Consegna
Rispondi a queste domande sul brano che segue, dedicato all'infanzia di Charlie Chaplin:
(a) In che giorno e in quale città nasce Charles Spencer Chaplin?
(b) Quanti anni ha in più il fratello Sidney rispetto a Charles?
(c) Che tipo di malattia svilupperà la madre?

Brano fornito
•••

Chaplin Charlie
Charles Spencer Chaplin nasce il 16 aprile 1889, a Londra, nella tipica periferia suburbana. Il padre era guitto del musuc-hall detito al bere mentre la madre, mediocre cantante, in perenne difficoltà nel trovare lavoro, affida Charles e Sidney (fratello di quattro anni più vecchio) ad un orfanotrofio dove restano due anni.
Infanzia difficile dunque, la sua. A cui si aggiungono a spirale, in un rincorrersi tragico, altri problemi derivati da quella condizione di miseria umana e materiale. Non solo i genitori ad un certo punto si separeranno, ma la madre svilupperà anche una brutta malattia mentale che la costringerà ad un penoso via vai di ricoveri ospedalieri e faticosi ritorni sulle scene. In mezzo a tutto questo, però, Chaplin coltiva forte il sentimento di una necessità di miglioramento, un’ambizione per una vita più dignitosa a cui si vanno ad aggiungere la sua innata intelligenza e la capacità di saper cogliere aspetti del reali oscuri agli altri.

•••

Dati archiviati
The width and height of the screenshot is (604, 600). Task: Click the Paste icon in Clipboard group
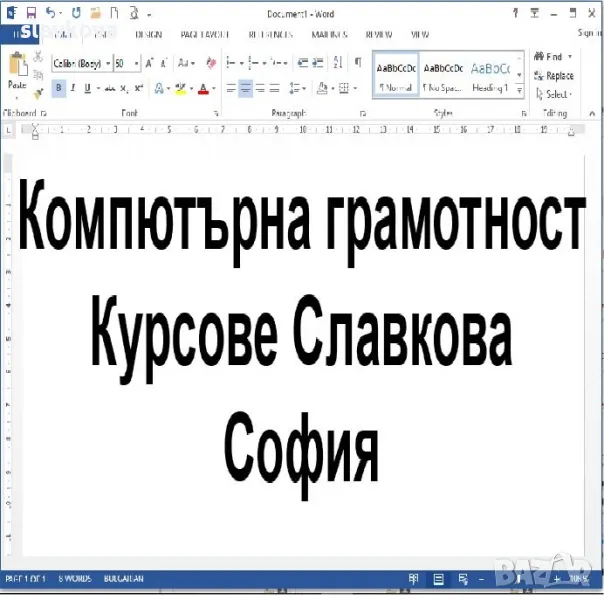point(17,70)
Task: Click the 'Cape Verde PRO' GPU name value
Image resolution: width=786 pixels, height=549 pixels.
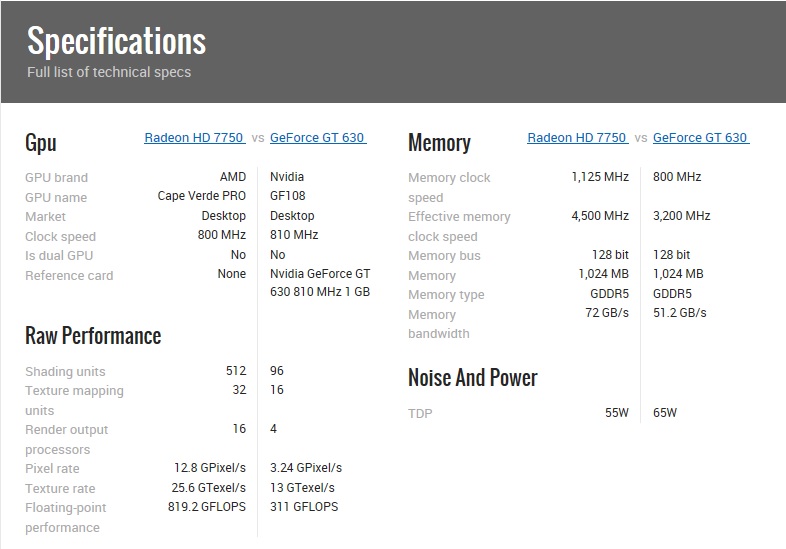Action: (x=201, y=197)
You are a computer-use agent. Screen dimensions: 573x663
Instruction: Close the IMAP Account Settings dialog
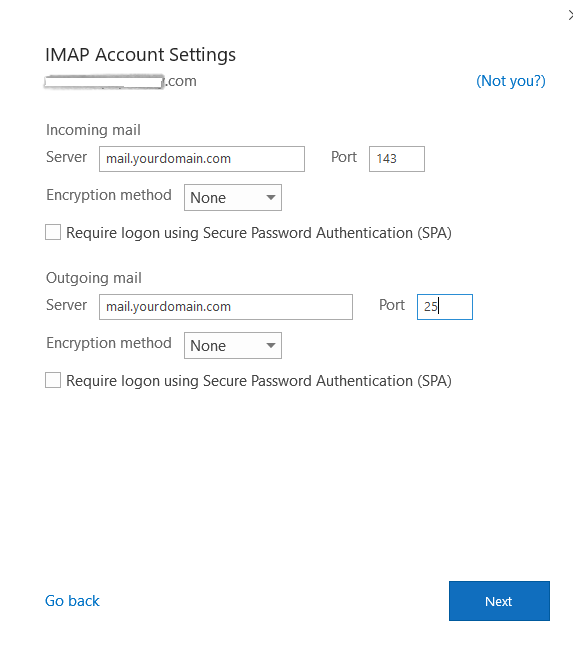570,16
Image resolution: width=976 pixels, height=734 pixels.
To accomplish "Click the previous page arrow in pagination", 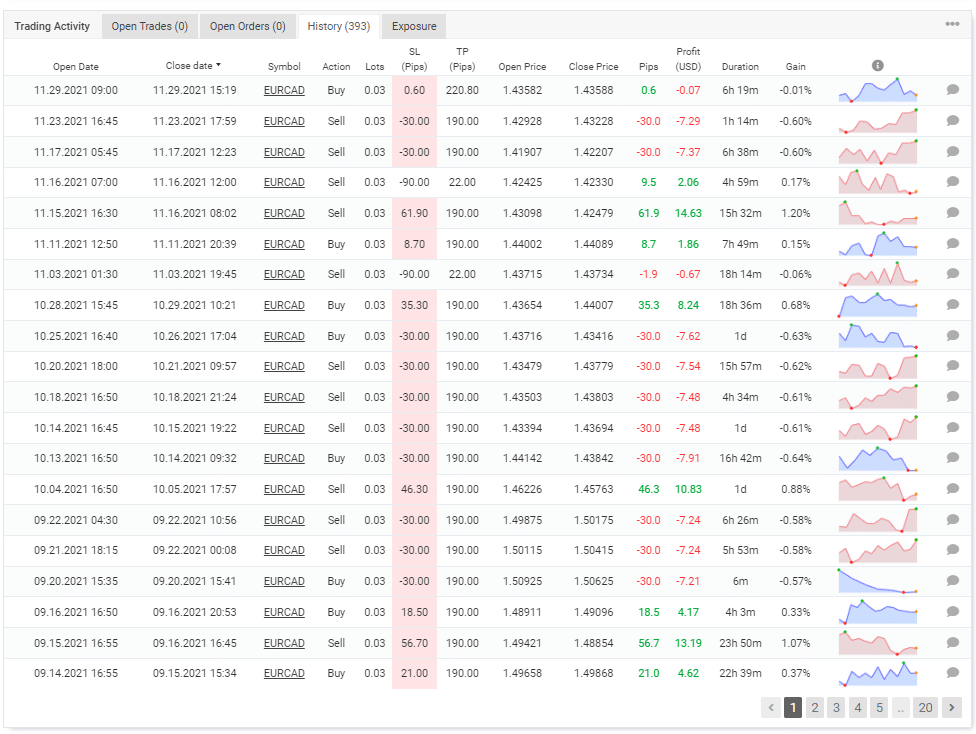I will 770,707.
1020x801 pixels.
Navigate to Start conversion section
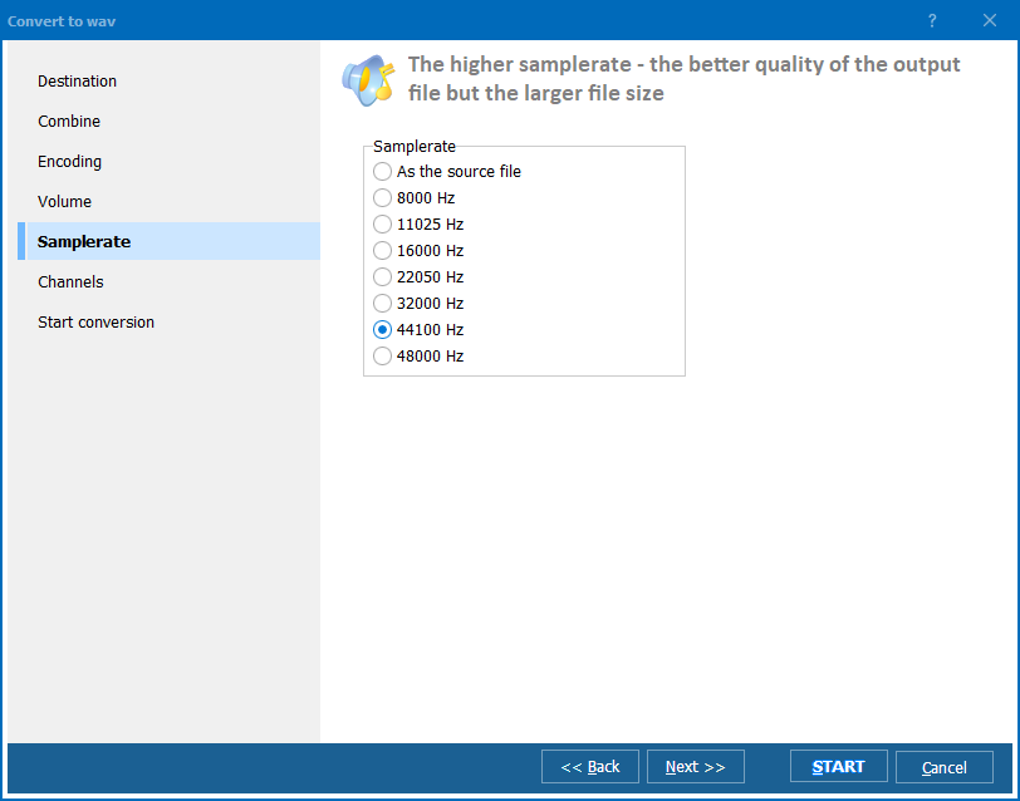(x=95, y=321)
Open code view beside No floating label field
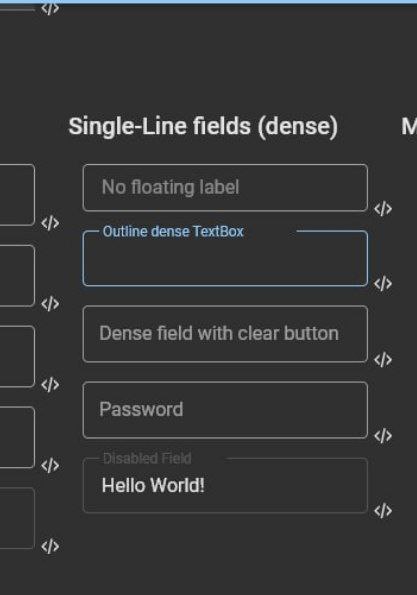 [382, 209]
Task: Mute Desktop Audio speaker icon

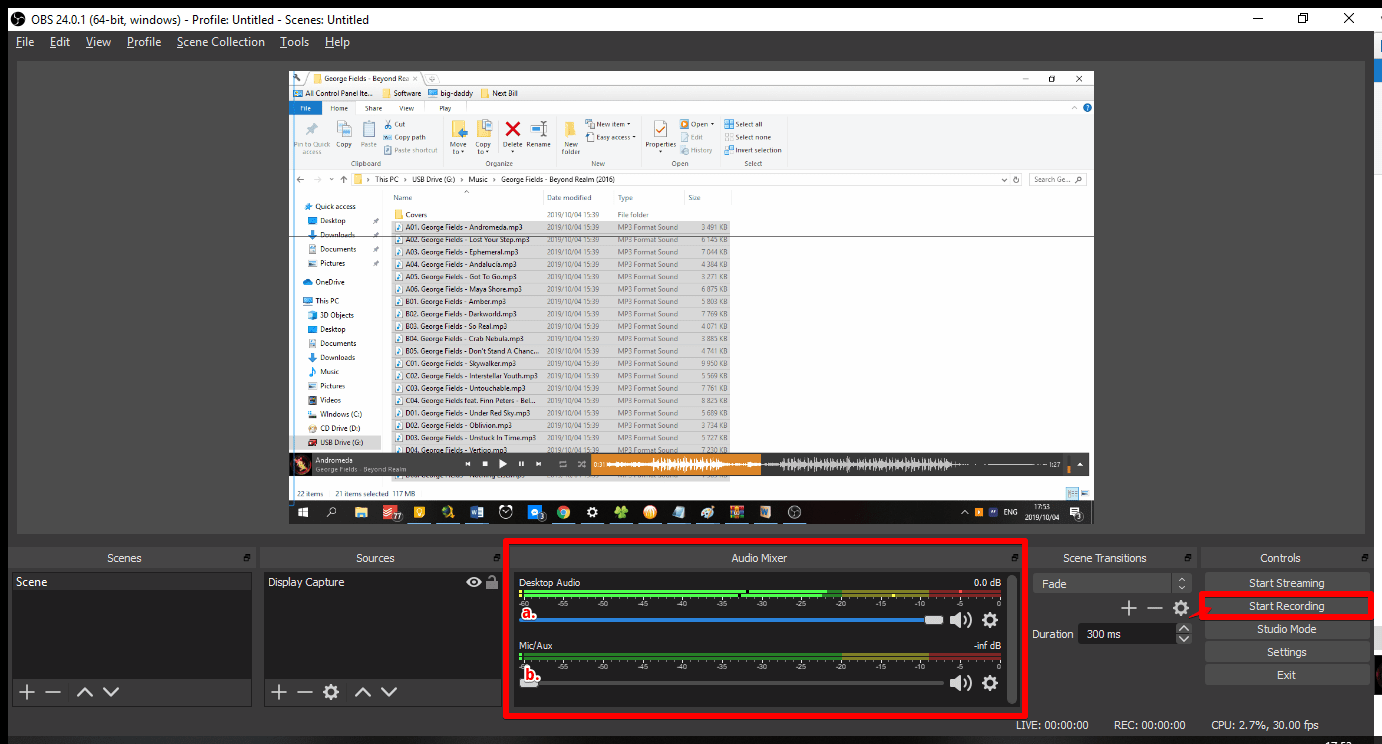Action: pos(961,620)
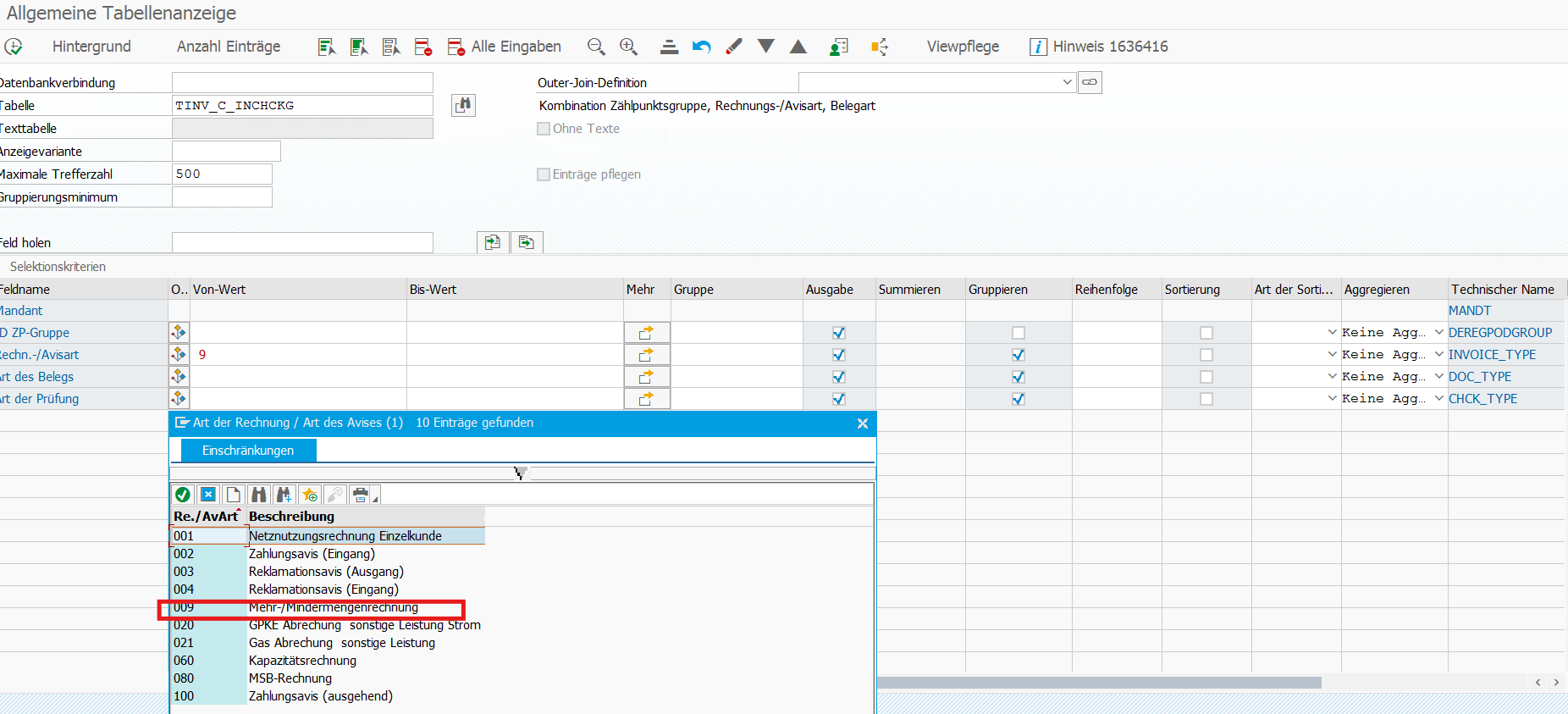Open the Viewpflege menu item
This screenshot has height=714, width=1568.
963,47
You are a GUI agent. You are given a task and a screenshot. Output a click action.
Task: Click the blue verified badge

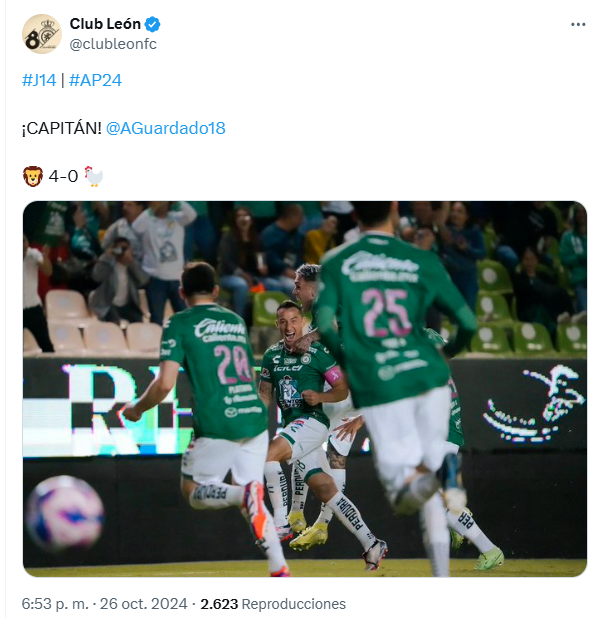click(153, 24)
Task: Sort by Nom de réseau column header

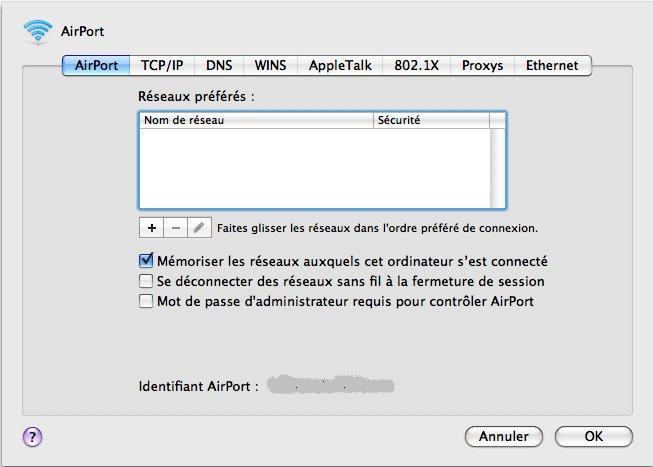Action: (256, 120)
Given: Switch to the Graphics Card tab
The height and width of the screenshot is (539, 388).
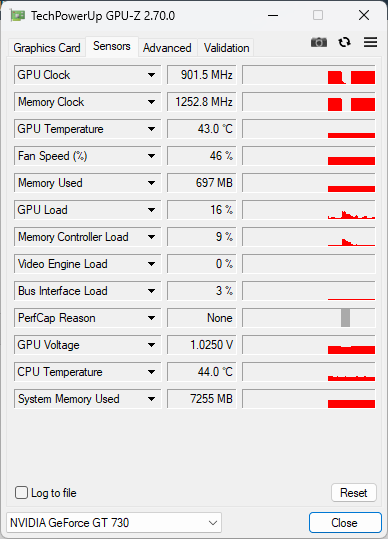Looking at the screenshot, I should coord(47,48).
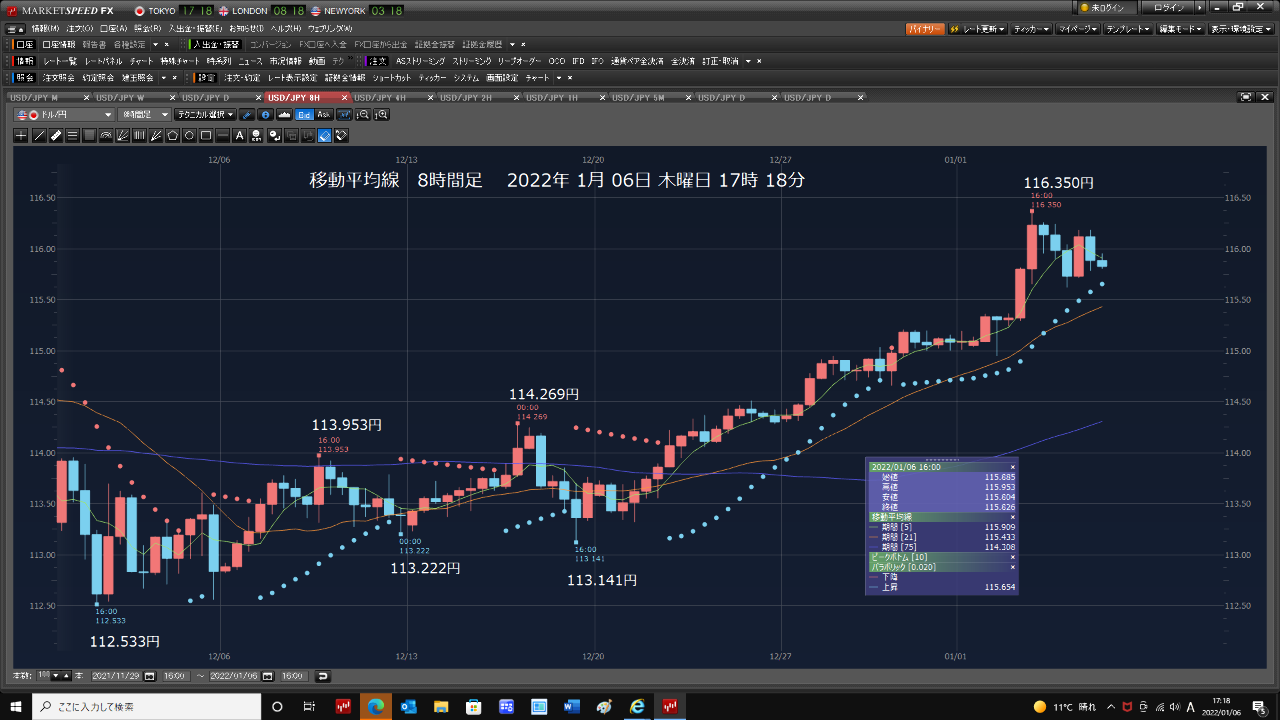Open the start date calendar picker

coord(149,676)
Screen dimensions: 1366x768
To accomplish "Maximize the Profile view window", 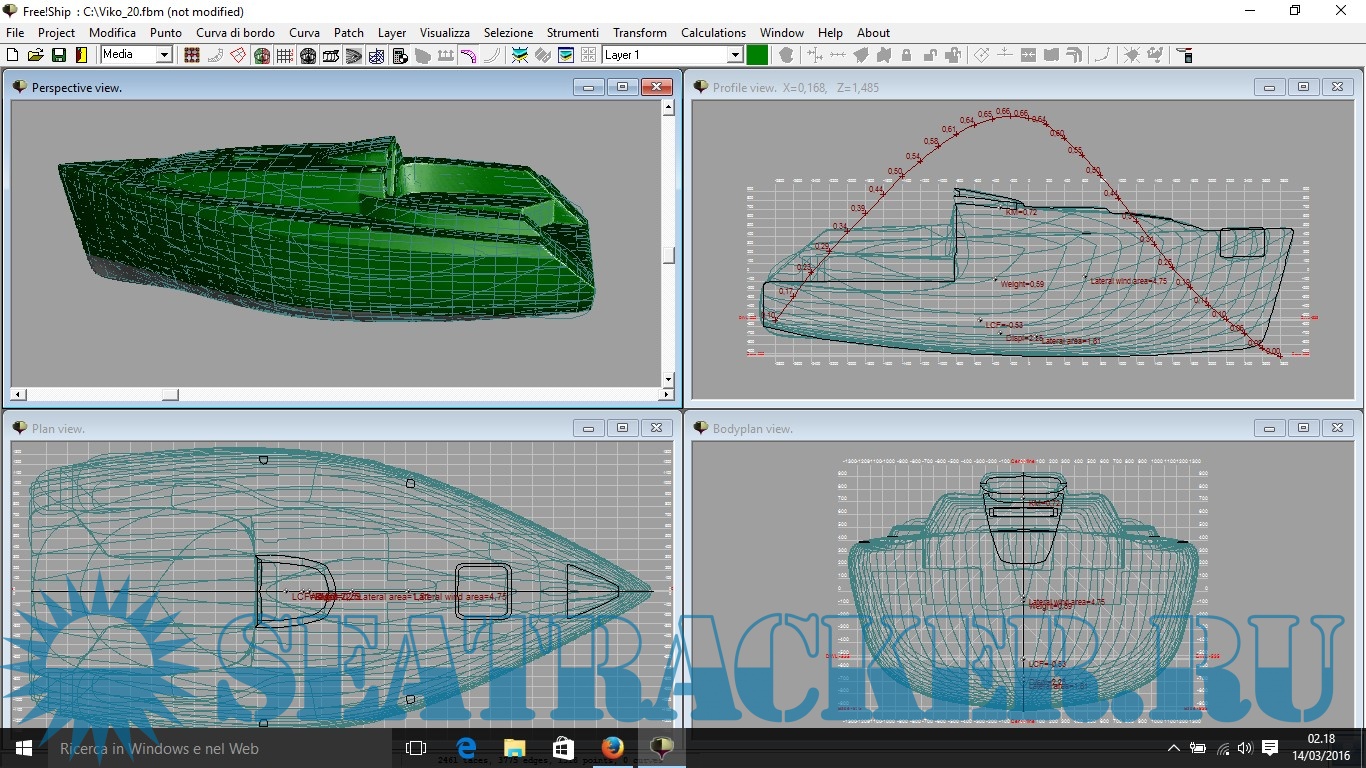I will pyautogui.click(x=1303, y=87).
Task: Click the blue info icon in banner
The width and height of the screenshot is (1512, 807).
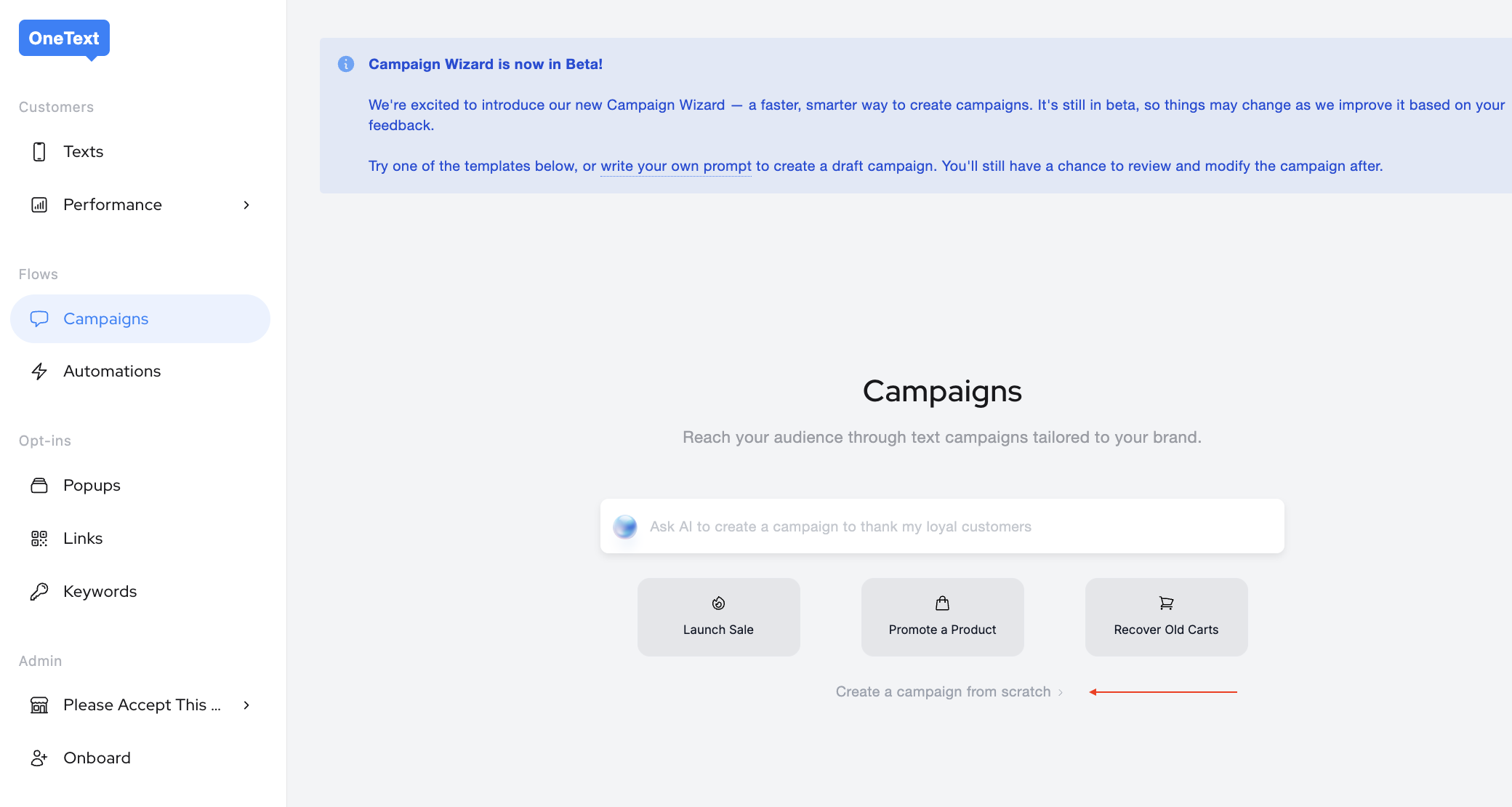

•••

Risposta
(a) Il 16 aprile 1889, a Londra.
(b) Quattro anni.
(c) Una malattia mentale.